Is smoking history the truly best biomarker for immune checkpoint inhibitor treatment in advanced non-small cell lung cancer?

Immune checkpoint inhibitors have shown remarkable efficacy in patients with advanced non-small cell lung cancer (NSCLC) and have been approved for these patients. Nivolumab, pembrolizumab and atezolizumab improved outcome of patients with advanced NSCLC compared with docetaxel among patients who had been pretreated with chemotherapy.1–4 Pembrolizumab improved overall survival among chemo-naive patients with advanced NSCLC and programmed death-ligand 1 (PD-L1) expression in ≥50% of tumour cells.5 Among patients with PD-L1 levels below 50%, however, pembrolizumab as single agent did not increase progression-free survival or overall survival compared with chemotherapy.6 Nivolumab failed to improve outcome compared with platinum-based chemotherapy in patients with PD-L1 expression in ≥5%.7 Among patients with high tumour mutational burden, nivolumab combined with ipilimumab increased overall survival compared with chemotherapy.8 Combinations of first-line chemotherapy with immune checkpoint inhibitors were recently shown to improve outcome compared with chemotherapy alone.9 10 Pembrolizumab added to platinum-based chemotherapy increased progression-free survival and overall survival compared with chemotherapy in advanced NSCLC, both among patients with PD-L1 levels ≥1% and those with levels <1%.9 The addition of atezolizumab to chemotherapy plus bevacizumab also improved outcome including overall survival among patients with metastatic non-squamous cell NSCLC.10While the therapeutic advances with immune checkpoint inhibitors are clinically meaningful, these benefits are limited to a fraction of patients.
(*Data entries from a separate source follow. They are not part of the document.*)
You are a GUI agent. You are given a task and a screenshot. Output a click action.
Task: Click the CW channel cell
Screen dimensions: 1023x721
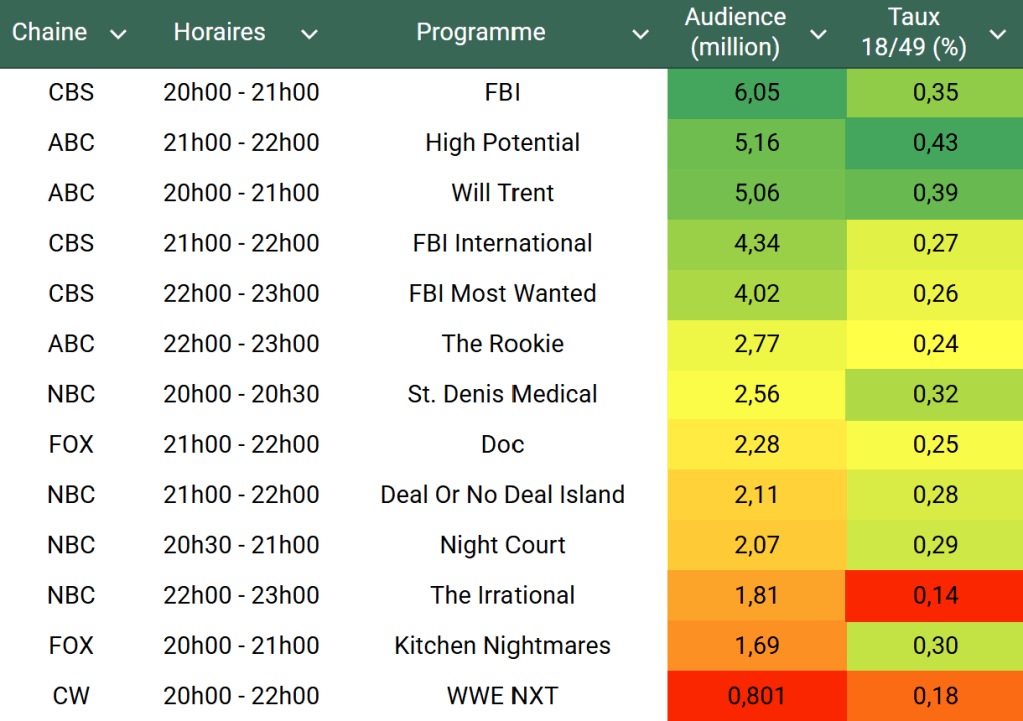point(71,695)
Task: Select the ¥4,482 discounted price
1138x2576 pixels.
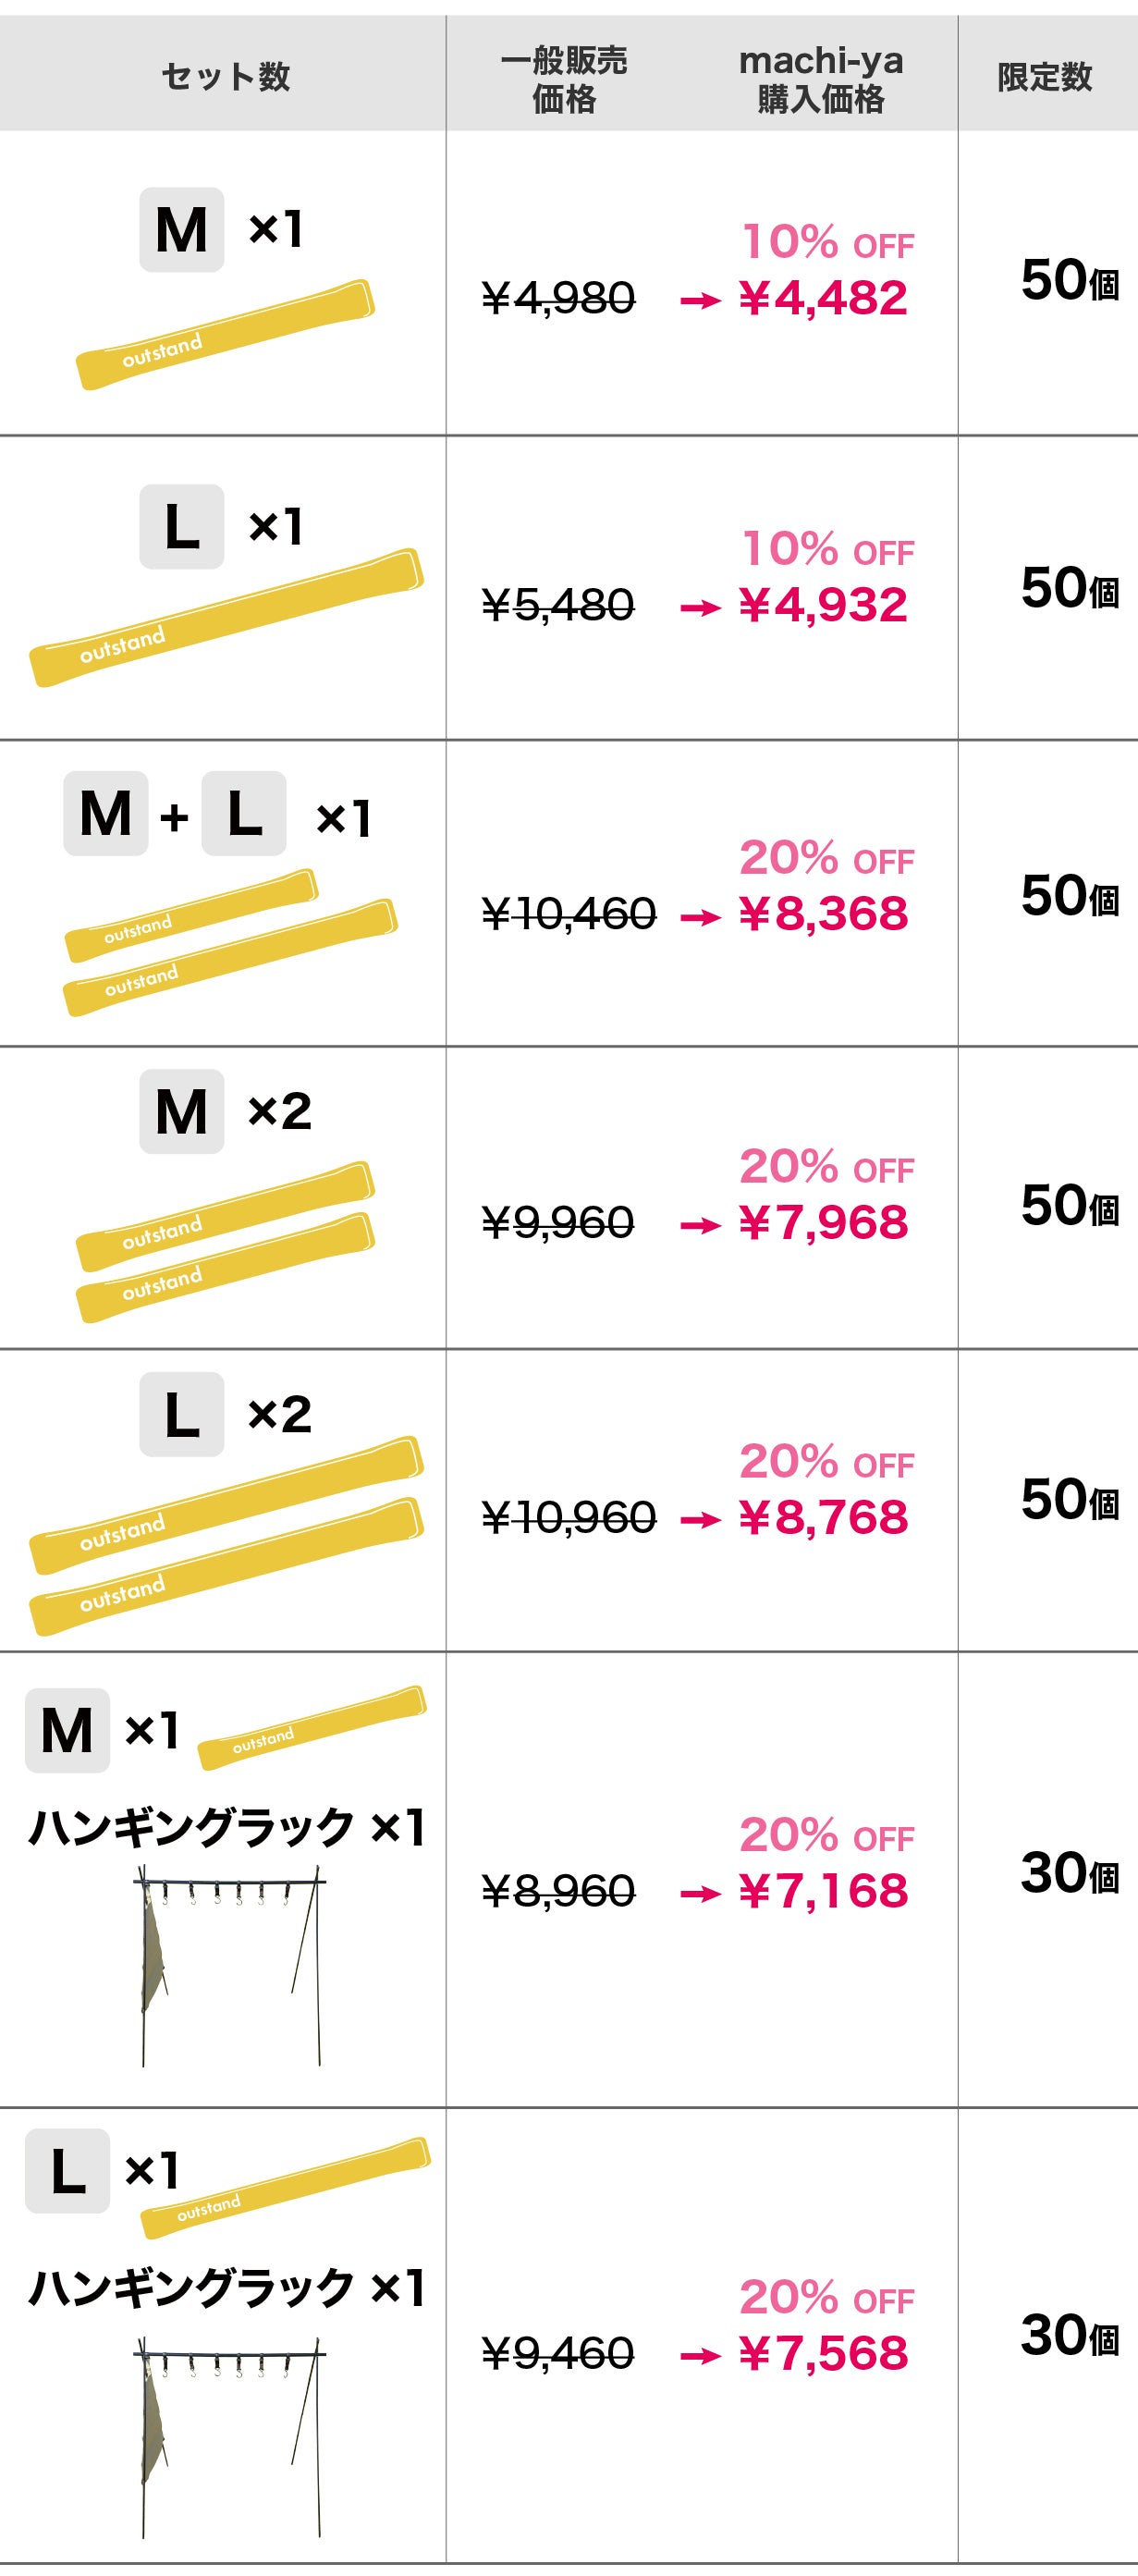Action: tap(823, 298)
Within phase III trials, response rates of immune checkpoint inhibitors were higher in the chemo-naive than pretreated patients and highest in combination with first-line chemotherapy.1–5 9 10 In patients who had been pretreated with chemotherapy, response rates with immune checkpoint inhibitors as single agents were 19%–20% for nivolumab, 29%–30% for pembrolizumab and 14% for atezolizumab, respectively.1–4 In chemo-naive patients, a response rate of 44.8% was achieved with pembrolizumab among patients with PD-L1 expression in ≥50% of tumour cells.5 When combined with platinum-based chemotherapy, the …